Windows 10 is Microsoft’s finest operating system for a long time. It is a shape-shifter that varies the interface depending on whether a standard or a touch-based device is used. It fixes the damage incurred by Windows 8 by deleting the embarrassing Charms bar and getting the long-held Start Menu back.
Far more has improved with the default browser Edge, the launch of Cortana’s digital assistant, access to Microsoft’s file-based OneDrive cloud storage, and much more.
Search and Cortana
Windows 10 is adding Microsoft’s Siri-like Cortana automated assistant. (It first appeared on Windows Phones in 2014.) Over the years, Cortana’s has undergone considerable improvements. It was first tightly incorporated with the Windows search and the results were displayed in the search box. It has also been able to do a number of things as varied as playing music and monitoring smart appliances in your house.
But the days are gone. Microsoft has severely reduced Cortana’s functionalities, and it is no longer deeply linked to Windows and Windows Search.

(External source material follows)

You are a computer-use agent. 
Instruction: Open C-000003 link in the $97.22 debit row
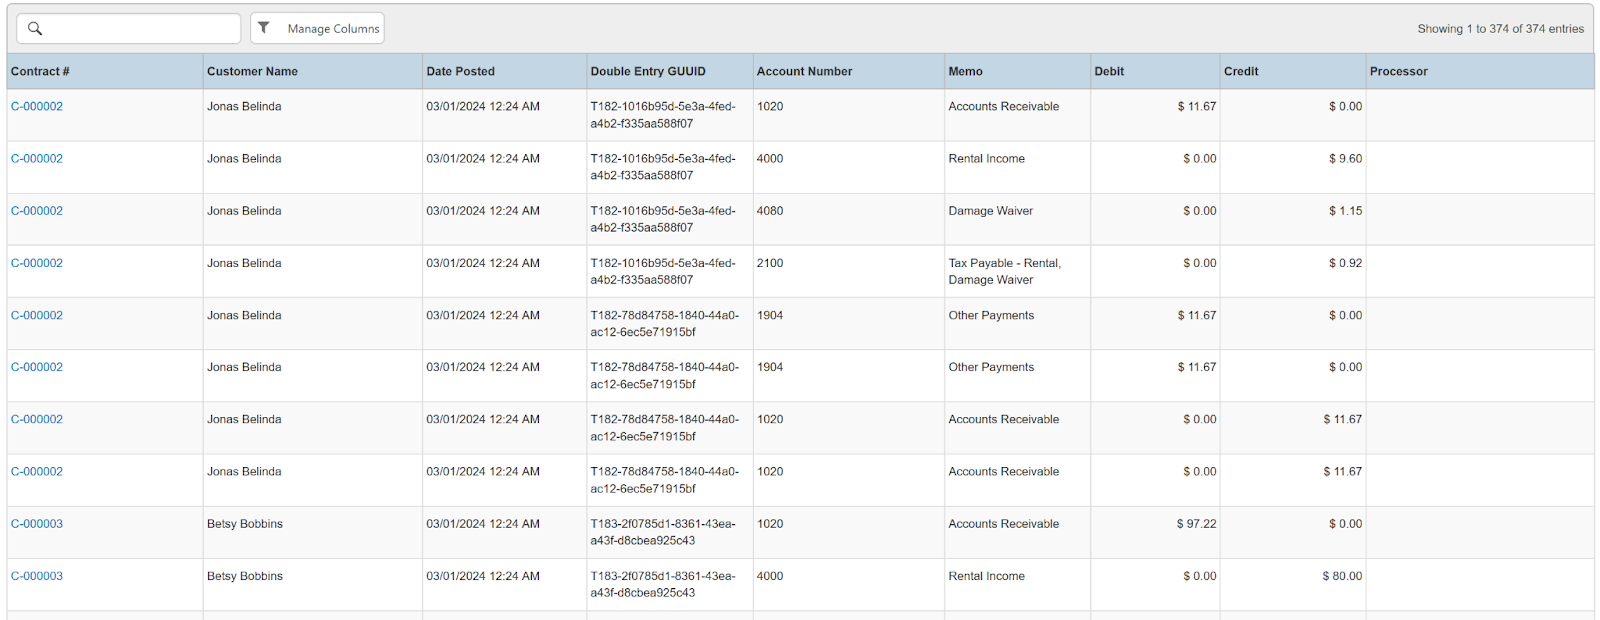(x=37, y=524)
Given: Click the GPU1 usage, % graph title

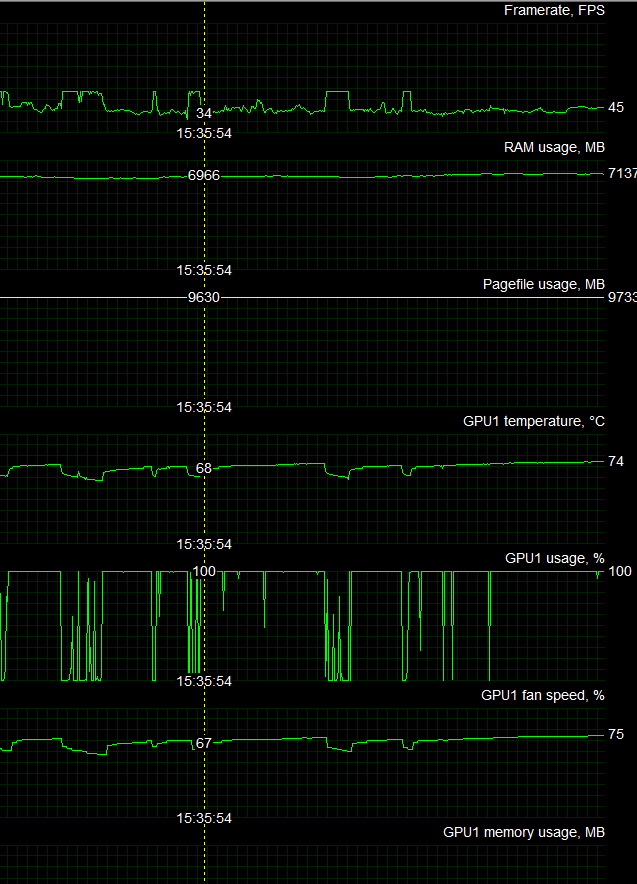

Now, Cortana is its own program that functions like every other Windows 10 software, including a resized window to be transferred across the screen.
The Start menu
The biggest complaint that windows users had about Windows 8 was the death of the Start menu. It’s back with vengeance in Windows 10. On your monitor or laptop, when you use Windows 10, you boot straight into the desktop. To start the Start menu — the key command for typical PC users, press the Start button on the bottom left of the desktop. (the users of Windows 10 on a tablet would see a Start screen.
Handling Windows updates
After years of concerns, in the spring of 2019 Microsoft actually gave several consumers what they’d been calling for since Windows 10 was launched — the option to control whether to install the twice-yearly feature upgrades Microsoft launches for Windows. Previously, Windows 10 Pro, Business and Education licenses could postpone upgrades, but Windows 10 Home users could not avoid them unless they used sneaky workarounds (none of them ideal). And even those that were able to postpone installations were unable to set them off indefinitely.
The Edge browser
With Windows 10, eventually, Microsoft is abandoning Internet Explorer — almost. You still find it, but it is not the default browser, and it has mainly stopped development work. Today and tomorrow’s browser is Edge.
Using Windows 10 on a tablet or 2-in-1
One of the main drawbacks of Windows 8 is that it pushed users with personal computers to use a tablet GUI. In Windows 10, Microsoft adjusts the function called Continuum which automatically detects the computer you use and switches the GUI to Windows 10 — Windows 8-like Start screen for tablets and the Start menu for desktops.
Adaptively, Continuum operates. If you’re using a tablet with a keyboard connected, such as a Microsoft Surface, it shows the laptop interface, so if you remove the keyboard, it checks if you want to move to tablet mode, which uses the Start screen interface.